*Provided data:*
*** Block opens ***

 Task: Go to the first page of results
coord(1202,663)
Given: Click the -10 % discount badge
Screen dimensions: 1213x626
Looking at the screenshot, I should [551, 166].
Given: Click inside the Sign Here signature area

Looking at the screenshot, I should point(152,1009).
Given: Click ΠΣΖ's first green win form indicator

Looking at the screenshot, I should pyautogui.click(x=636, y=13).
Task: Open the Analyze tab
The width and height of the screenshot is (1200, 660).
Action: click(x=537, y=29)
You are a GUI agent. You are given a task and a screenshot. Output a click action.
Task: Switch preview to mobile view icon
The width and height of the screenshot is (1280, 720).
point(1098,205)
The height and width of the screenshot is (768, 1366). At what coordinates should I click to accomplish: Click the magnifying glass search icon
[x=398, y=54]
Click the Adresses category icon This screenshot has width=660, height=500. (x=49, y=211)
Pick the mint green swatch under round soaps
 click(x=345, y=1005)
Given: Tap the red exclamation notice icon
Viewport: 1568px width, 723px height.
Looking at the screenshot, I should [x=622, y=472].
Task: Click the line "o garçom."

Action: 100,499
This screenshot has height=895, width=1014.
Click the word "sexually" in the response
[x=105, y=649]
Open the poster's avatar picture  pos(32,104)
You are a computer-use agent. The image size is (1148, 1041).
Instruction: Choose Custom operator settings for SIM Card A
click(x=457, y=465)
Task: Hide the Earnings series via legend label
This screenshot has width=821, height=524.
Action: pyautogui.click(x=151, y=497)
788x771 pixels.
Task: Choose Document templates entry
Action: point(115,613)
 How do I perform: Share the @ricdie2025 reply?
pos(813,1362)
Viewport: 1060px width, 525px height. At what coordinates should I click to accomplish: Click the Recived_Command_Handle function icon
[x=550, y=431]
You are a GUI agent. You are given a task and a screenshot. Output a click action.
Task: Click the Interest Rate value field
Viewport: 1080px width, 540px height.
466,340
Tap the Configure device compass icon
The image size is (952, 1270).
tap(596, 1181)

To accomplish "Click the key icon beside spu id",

*** Block closes ***

*Task to complete:*
Include in the answer nothing but an exact repetition of the lines from the one with "Viewport: 1080px width, 540px height." through the end of the material.

*Task solution:*
Viewport: 1080px width, 540px height.
466,340
Tap the Configure device compass icon
The image size is (952, 1270).
tap(596, 1181)

To accomplish "Click the key icon beside spu id",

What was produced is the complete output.